1991 Conn. Super. Ct. 3162 | Conn. Super. Ct. | 1991
The following facts are alleged in the amended complaint. Philip F. Wieler II ("Wieler") is the sole shareholder and president of the N.W. Group, Inc., which prior to the spring of 1989 had been engaged in the property management business for several years and served as managing agent for several properties in the New Haven area. (Because Wieler and the N.W. Group are insolvent and involved in bankruptcy proceedings, they have not been named as defendants in this action). In connection with serving as management agent, N.W. Group had accounts at several banks in the New Haven area in which it held funds owned by the properties it managed. These accounts are used to collect rents and to pay bills for the properties they manage.

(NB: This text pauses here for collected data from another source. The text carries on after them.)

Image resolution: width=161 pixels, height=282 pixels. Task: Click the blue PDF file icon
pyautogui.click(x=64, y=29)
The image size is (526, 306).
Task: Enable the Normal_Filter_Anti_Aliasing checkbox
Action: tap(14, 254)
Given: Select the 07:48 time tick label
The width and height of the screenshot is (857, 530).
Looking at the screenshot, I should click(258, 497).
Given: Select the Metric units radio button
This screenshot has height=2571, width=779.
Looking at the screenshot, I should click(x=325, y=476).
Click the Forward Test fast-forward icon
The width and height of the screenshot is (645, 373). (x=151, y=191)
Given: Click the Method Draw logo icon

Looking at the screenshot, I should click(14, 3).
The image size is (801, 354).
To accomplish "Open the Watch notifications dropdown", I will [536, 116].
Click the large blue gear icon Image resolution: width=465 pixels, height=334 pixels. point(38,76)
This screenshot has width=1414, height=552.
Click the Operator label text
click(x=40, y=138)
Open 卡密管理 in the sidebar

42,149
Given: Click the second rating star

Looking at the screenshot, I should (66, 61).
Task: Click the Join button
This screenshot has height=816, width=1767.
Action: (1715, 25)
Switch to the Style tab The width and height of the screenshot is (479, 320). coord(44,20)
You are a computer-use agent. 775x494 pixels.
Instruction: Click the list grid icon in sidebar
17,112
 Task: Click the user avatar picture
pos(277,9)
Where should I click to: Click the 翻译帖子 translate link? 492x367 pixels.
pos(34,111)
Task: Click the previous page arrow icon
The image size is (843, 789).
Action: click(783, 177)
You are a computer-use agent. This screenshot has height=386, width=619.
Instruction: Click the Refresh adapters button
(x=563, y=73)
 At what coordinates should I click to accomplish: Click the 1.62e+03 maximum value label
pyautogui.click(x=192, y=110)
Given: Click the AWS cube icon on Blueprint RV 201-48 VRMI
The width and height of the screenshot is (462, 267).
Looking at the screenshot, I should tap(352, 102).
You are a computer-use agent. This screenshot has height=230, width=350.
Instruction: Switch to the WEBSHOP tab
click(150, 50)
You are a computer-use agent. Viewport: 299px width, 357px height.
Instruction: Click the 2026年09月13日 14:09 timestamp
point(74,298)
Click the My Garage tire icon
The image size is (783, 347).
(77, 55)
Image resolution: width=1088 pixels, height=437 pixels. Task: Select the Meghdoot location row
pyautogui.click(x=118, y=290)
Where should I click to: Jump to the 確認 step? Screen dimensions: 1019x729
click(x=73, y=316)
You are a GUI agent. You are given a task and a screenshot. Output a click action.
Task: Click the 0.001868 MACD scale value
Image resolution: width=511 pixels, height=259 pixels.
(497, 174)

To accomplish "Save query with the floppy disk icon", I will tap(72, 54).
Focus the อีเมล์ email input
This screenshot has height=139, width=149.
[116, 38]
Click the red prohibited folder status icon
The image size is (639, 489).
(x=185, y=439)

The plaintiffs allege that by the spring of 1989, N.W. Group CT Page 3163 and Wieler were experiencing severe financial difficulties and were defendants in various lawsuits including one in which Robert A. Ginsburg was directly involved. N.W. Group and Wieler allegedly converted funds owned by the properties it managed by using the funds from the New Haven properties' accounts to cover overdrafts in the N.W. trustee account. In the spring of 1989, when N.W. Group and Wieler were no longer able to cover these overdrafts, they began searching for a new source of funds.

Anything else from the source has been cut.